Un père de Saguenay blâmé pour son acharnement devant les tribunaux

Un père de Saguenay blâmé pour son acharnement devant les tribunaux

Un père de Saguenay doit payer des dommages de près de 70 000 $ à son ex-conjointe pour lui avoir causé du stress après avoir multiplié les démarches judiciaires depuis 2009.

L'homme réclamait 700 000 $ à une dizaine d'intervenants de la Direction de la protection de la jeunesse (DPJ) parce qu'il se disait victime d'un vaste complot et de l'incompétence des travailleurs des centres jeunesse.

Il a amorcé les démarches après avoir remarqué une ecchymose au bras de son enfant au retour de ce dernier de la résidence de sa mère, après la séparation du couple, en 2009.

Le père était convaincu que son fils avait été battu, mais l'enfant s'était blessé en tombant et la DPJ n'a jamais retenu le signalement.

Il a subi six revers devant la Chambre de la jeunesse et deux devant la Chambre de la famille.

Après un procès de 20 jours, le juge Clément Samson, de la Cour supérieure, vient de le blâmer pour s'être acharné à tort.

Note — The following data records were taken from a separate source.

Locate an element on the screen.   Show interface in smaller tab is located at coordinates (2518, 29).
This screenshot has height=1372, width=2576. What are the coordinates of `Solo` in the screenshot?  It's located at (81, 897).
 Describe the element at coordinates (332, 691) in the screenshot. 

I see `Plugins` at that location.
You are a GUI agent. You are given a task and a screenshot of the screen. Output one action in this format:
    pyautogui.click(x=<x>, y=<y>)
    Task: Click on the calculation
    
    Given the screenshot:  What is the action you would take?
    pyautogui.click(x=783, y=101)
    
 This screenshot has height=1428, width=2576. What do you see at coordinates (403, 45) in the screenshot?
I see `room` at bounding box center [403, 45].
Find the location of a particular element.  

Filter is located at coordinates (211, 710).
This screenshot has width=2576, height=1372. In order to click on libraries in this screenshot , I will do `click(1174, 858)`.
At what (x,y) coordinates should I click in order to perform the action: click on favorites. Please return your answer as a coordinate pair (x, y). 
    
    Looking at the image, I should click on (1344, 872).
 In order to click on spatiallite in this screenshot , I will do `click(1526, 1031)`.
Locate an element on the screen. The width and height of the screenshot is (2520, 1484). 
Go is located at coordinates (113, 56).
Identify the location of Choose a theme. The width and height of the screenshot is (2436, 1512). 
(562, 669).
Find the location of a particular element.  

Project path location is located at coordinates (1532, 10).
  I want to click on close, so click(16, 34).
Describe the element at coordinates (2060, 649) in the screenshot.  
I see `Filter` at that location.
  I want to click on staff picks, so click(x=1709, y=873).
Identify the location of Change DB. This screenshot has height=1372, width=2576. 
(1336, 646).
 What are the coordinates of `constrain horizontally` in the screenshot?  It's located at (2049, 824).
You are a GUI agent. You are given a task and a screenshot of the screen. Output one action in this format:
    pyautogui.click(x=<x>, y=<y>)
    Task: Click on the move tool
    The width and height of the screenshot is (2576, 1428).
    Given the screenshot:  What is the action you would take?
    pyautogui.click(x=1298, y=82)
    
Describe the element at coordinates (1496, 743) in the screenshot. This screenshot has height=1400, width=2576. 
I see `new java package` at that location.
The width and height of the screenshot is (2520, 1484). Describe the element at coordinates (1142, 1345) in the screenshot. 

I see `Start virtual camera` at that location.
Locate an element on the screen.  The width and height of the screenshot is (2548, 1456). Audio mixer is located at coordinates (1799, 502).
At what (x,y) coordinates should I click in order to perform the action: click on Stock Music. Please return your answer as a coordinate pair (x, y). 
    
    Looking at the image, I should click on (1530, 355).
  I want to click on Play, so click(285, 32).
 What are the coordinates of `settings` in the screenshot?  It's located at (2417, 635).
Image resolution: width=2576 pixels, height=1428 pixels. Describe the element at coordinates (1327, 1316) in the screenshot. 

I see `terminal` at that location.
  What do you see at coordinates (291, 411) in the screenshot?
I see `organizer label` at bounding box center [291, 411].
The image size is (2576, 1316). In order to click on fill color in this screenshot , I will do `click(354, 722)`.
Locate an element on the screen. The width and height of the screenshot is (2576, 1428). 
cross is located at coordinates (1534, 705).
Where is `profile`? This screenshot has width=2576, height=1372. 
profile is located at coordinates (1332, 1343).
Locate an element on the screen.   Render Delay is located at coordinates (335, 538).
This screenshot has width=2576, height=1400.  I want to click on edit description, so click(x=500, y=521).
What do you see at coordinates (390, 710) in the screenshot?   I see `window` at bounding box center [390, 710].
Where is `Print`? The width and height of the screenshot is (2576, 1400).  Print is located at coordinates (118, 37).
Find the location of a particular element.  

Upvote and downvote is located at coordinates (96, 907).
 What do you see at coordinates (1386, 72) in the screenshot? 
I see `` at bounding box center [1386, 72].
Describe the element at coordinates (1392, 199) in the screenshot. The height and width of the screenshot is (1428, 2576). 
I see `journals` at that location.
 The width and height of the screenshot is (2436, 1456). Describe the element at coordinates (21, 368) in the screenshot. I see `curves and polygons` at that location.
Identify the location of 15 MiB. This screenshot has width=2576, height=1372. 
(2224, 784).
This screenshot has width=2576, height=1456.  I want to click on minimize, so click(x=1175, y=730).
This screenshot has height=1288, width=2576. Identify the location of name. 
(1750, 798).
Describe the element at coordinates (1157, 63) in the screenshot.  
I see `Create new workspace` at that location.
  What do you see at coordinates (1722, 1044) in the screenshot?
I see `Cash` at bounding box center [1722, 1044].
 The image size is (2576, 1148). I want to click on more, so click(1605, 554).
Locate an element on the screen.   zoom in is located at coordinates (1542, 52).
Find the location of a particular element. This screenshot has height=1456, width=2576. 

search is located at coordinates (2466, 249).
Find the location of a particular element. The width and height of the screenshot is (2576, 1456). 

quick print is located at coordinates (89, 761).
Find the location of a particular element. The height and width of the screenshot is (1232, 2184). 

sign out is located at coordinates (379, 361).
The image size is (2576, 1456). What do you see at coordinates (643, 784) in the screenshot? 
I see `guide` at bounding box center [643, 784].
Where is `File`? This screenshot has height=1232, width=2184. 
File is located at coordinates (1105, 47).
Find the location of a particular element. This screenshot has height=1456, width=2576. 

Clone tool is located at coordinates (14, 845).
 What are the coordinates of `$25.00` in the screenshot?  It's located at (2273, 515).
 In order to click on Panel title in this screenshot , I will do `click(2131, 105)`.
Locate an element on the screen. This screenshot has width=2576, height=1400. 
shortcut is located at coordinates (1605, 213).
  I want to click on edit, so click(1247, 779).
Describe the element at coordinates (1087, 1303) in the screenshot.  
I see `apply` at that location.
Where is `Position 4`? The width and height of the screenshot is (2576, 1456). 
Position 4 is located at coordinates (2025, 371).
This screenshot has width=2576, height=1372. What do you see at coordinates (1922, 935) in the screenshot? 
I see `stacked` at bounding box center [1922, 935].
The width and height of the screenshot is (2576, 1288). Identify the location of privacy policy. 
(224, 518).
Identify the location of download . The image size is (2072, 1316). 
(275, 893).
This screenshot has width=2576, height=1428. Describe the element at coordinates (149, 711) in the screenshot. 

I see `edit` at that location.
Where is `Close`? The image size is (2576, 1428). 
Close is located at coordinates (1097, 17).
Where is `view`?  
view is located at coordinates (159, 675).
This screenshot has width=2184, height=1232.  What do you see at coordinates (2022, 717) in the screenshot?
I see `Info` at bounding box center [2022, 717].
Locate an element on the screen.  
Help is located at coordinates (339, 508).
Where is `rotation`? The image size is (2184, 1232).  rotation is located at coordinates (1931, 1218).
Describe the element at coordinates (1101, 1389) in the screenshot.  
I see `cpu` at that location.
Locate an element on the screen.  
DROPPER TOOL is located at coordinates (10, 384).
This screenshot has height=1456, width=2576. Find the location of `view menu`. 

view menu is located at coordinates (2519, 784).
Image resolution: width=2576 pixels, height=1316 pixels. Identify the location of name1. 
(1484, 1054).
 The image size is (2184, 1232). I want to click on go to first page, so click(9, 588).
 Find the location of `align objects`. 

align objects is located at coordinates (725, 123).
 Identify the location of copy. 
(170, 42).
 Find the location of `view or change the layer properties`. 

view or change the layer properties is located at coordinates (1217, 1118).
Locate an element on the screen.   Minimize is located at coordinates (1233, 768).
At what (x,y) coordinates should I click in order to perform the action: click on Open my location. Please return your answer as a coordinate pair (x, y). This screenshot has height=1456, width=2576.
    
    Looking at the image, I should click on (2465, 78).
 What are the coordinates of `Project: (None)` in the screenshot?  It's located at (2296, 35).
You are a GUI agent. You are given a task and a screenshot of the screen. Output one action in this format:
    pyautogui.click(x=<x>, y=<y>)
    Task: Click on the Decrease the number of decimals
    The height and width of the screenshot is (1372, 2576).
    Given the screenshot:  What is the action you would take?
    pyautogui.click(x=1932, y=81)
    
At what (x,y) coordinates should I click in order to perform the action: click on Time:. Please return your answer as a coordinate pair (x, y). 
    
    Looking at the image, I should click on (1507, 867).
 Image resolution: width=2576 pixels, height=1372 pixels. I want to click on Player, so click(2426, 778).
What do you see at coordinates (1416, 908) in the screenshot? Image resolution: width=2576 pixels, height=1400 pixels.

« Monsieur n'a amorcé aucune démarche visant à s'impliquer dans un suivi en psychologie et il maintient être victime d'un complot, souligne le juge. Il ne collabore pas avec les intervenants et il n'a pas compris l'importance de se remettre en cause. »

Un expert a même conclu qu'il était aliénant pour son enfant, c'est-à-dire que son attitude poussait son fils à se ranger de son côté.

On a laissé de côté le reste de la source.